The huge impact of SARS-CoV2 infection on the health care systems, economy and common life styles led to the emergence of discover new therapeutic approaches. A common feature for different types of viral infections is the induction of an oxidative stress condition into host cell. The cell-based therapy approach, by using specific antioxidant molecules, represents a promising strategy against respiratory viruses. ACE2, the receptor of SARS-CoV2 infection, is strictly related to redox-regulated pathways and inflammation and its down-regulation during respiratory viral infection is related to the induction of the lung injury.
Based on these evidences in the present proposal we wonder to clarify the mechanisms by which redox-sensitive pathways activated by SARS-CoV2 and influenza virus infection are related to ACE2 modulation. Furthermore, we will evaluate the potential antiviral effect of specific antioxidant molecules (GSH-C4, NAC and I-152) and whether these compounds may interfere with ACE2 expression.
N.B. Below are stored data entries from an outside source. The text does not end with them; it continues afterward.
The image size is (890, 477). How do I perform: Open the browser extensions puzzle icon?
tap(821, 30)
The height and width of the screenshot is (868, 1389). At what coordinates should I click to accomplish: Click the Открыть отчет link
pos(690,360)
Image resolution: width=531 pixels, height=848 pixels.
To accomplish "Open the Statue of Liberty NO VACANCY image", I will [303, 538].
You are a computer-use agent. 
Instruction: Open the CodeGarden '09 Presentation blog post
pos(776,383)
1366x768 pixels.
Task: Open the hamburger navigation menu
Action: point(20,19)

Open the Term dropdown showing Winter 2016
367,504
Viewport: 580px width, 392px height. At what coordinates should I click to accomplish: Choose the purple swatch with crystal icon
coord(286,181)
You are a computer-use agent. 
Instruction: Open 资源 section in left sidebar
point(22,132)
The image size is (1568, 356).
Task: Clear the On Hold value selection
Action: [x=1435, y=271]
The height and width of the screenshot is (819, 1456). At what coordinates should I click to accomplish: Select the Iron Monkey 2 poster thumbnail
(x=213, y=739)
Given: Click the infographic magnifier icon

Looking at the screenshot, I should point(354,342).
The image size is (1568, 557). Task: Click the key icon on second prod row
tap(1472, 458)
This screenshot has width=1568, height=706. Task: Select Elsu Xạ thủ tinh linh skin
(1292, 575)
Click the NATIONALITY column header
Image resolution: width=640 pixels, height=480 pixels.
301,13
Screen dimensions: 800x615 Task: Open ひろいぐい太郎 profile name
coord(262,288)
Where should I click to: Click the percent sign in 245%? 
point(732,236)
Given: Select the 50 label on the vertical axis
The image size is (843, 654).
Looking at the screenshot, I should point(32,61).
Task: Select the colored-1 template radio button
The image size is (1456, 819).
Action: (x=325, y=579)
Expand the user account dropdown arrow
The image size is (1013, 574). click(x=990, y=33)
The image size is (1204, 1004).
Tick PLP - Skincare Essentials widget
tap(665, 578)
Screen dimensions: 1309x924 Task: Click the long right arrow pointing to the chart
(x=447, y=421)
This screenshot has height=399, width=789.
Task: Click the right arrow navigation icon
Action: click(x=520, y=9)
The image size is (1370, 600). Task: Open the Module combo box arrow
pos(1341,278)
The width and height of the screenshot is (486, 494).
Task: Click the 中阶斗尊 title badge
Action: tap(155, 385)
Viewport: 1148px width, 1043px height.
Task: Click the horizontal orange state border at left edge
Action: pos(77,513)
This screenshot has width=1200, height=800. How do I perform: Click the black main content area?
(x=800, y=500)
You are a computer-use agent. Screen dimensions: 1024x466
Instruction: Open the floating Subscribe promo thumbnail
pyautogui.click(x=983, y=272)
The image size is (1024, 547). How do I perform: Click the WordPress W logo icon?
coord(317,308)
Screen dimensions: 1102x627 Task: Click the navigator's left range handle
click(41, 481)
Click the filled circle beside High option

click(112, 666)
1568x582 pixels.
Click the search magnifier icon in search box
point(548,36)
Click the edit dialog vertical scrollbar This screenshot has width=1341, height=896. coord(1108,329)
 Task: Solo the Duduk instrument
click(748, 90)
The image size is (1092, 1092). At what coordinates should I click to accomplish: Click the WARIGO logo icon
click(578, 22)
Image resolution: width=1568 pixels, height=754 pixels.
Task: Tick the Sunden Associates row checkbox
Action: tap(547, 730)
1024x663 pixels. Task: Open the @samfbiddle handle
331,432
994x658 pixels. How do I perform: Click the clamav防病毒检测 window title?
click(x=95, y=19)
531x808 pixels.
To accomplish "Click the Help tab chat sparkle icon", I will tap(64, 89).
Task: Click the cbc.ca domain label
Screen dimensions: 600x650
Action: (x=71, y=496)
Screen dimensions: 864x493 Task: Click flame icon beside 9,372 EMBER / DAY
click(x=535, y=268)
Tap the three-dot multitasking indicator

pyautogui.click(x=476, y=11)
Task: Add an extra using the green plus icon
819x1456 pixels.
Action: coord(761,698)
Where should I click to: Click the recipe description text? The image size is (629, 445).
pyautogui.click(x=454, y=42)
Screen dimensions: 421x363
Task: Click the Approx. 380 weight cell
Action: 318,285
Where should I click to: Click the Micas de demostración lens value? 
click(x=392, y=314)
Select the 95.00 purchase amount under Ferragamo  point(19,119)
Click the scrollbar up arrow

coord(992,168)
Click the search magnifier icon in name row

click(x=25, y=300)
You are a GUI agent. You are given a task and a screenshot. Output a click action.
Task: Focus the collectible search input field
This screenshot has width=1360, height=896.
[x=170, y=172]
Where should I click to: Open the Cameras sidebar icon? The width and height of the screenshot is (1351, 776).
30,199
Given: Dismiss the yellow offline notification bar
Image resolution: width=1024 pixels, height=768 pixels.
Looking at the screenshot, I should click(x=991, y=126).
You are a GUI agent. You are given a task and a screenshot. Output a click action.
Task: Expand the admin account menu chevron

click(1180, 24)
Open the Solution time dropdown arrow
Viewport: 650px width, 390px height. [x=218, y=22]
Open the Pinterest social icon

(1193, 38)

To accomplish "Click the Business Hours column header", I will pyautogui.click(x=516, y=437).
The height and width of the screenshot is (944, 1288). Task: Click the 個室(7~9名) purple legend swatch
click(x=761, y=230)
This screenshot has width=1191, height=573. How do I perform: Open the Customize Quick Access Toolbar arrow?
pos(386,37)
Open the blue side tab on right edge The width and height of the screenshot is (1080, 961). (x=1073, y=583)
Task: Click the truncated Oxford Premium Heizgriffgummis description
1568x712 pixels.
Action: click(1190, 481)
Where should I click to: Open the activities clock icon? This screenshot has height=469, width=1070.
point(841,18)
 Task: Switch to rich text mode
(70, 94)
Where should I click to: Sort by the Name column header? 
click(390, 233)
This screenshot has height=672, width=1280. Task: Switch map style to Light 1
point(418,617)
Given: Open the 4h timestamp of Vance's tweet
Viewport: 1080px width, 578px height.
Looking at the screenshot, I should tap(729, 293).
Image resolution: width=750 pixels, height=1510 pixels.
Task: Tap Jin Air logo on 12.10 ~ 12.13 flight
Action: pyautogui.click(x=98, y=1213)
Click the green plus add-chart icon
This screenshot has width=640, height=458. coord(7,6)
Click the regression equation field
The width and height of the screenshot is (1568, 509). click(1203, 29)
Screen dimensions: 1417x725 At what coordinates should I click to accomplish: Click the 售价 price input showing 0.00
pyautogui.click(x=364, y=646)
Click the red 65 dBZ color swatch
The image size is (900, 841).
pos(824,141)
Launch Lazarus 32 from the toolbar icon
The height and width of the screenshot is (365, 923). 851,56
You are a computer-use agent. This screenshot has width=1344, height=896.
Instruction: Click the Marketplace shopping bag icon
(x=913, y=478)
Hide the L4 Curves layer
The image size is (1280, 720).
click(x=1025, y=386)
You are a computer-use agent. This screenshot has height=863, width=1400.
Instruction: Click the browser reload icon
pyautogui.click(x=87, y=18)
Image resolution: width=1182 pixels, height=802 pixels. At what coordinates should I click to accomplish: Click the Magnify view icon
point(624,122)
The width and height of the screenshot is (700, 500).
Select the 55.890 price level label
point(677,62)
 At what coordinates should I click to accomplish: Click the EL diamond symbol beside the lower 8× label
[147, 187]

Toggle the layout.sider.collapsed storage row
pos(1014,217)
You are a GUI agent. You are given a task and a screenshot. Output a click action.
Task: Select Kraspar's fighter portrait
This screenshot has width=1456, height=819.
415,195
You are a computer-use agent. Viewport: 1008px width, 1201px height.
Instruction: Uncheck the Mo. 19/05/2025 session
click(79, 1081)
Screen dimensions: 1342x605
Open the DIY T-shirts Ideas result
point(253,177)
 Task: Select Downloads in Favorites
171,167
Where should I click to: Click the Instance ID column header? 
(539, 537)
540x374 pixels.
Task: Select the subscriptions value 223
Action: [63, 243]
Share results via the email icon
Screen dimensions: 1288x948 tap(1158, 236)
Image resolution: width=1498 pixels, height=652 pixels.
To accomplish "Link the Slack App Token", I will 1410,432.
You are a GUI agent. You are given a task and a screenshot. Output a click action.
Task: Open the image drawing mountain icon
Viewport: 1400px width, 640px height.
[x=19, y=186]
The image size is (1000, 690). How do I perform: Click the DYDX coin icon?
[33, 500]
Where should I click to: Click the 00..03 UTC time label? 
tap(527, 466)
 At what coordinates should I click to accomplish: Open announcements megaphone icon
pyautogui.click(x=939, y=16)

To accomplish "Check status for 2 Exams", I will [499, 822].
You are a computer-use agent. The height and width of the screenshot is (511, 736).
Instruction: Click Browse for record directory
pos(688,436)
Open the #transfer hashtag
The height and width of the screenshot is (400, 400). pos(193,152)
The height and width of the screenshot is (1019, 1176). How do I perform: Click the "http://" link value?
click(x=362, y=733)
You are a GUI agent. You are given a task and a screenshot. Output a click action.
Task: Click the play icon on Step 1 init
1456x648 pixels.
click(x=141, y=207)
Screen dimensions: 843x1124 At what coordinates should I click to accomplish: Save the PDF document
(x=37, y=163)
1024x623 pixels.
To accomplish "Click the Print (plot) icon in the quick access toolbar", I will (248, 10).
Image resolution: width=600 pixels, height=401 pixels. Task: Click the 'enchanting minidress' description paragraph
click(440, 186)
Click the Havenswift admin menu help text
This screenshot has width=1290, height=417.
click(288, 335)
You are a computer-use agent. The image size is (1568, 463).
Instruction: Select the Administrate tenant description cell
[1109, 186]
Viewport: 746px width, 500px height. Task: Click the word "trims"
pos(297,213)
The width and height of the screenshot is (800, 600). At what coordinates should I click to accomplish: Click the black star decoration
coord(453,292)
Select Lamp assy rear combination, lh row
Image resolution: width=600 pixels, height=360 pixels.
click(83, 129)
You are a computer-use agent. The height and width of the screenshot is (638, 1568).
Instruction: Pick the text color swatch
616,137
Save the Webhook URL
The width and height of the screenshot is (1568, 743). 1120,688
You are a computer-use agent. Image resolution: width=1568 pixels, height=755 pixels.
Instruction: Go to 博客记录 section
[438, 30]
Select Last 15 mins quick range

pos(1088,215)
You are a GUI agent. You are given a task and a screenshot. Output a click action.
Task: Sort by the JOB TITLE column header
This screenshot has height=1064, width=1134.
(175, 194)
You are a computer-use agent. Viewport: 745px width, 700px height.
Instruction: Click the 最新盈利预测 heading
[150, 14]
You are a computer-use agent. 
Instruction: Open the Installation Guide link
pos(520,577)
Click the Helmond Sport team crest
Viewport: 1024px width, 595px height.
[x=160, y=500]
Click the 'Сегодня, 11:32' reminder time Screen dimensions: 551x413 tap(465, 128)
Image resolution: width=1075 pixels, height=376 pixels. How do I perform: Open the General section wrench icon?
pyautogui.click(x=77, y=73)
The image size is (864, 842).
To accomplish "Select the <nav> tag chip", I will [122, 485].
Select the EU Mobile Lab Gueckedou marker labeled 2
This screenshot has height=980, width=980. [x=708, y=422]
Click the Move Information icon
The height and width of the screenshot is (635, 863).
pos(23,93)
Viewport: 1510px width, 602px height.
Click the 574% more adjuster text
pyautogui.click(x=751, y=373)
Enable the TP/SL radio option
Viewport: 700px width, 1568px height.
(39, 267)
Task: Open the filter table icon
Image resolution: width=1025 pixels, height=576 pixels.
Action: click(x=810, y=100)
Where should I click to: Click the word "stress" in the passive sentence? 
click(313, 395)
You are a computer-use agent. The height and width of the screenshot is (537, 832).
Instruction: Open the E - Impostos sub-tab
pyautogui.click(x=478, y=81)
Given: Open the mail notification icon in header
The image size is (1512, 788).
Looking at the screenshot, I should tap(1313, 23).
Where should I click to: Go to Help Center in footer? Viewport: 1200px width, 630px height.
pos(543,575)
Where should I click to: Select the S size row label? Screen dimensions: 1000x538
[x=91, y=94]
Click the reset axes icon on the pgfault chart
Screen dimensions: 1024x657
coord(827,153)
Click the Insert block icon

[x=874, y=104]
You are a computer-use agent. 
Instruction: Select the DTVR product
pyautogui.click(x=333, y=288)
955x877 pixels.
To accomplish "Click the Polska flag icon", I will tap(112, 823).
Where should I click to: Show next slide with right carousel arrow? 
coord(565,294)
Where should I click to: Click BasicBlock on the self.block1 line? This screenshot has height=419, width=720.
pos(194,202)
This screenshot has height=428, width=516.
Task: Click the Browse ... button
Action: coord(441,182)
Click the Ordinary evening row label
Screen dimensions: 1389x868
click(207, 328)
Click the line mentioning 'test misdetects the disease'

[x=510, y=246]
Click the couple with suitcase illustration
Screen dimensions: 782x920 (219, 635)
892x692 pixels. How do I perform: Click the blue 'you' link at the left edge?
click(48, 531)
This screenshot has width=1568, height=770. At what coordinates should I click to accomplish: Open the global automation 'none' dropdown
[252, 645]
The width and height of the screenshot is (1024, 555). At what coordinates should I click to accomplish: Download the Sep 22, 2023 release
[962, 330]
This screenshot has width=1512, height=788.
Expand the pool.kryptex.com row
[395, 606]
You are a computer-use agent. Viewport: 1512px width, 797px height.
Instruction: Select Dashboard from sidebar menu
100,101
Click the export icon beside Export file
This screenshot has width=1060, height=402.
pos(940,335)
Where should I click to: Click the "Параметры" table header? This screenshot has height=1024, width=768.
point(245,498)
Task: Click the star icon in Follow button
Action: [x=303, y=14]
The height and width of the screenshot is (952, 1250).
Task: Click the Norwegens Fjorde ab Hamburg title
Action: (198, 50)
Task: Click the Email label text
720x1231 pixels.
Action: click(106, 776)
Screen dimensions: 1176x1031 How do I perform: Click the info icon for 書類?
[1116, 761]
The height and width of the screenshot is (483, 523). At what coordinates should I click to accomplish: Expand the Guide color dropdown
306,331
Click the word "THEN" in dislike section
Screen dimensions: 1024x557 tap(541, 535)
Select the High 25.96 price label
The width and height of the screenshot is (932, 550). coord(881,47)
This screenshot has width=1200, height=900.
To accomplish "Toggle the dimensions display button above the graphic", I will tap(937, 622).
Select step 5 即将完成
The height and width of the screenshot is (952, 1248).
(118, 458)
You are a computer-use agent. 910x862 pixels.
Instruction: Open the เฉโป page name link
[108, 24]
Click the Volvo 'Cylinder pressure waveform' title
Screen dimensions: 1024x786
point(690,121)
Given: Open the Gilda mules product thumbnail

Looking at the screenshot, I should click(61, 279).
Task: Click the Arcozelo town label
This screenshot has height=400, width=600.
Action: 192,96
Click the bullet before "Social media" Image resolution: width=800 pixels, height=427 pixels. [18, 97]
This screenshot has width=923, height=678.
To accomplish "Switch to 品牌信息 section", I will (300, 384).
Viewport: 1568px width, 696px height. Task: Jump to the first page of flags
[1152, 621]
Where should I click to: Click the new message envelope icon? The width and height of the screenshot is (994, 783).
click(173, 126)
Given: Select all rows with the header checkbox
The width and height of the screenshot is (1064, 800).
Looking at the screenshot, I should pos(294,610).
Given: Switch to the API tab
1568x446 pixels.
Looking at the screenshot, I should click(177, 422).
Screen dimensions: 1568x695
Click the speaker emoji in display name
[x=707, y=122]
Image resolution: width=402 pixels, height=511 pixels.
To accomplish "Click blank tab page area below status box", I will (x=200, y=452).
In detail, the specific objectives will be the following:
a) to evaluate the modulation of ACE2 expression and the redox state parameters after SARS-CoV2 infection;
b) to test the antiviral activity of antioxidant molecules against SARS-CoV2 and influenza virus infections, focusing on their effects on ACE2 expression and redox-related pathways;
c) to analyze the effect of the selected antiviral molecules on antioxidant and inflammatory pathways, such as Nrf2-mediated one, studying the expression of related antioxidant/inflammatory genes and of their protein products.
Our results will provide new knowledge on the mechanisms underlying SARS-CoV2 and influenza virus pathogenesis and will identify new promising molecules for the treatment of flu and COVID-19.
The obtained results will contribute to clarify the mechanisms at the basis of lung pathogenesis caused by respiratory viruses, such as SARS-CoV2 and influenza virus infection as well as the regulation of ACE2 expression by redox-related pathways.
The use of antioxidant molecules in a cell based-therapy strategy represents a promising approach to treat different types of viral infections. Indeed, the possibility to modulate redox-related pathways used in common by different viruses for their replication but also regulating inflammatory response, could overcome the emergence of drug resistant strains that is the limit of therapy based on targeting viral proteins.
This therapeutic approach may contribute to counteract the emergence of COVID-19 for which there is an urgent need to search a valid therapeutic option.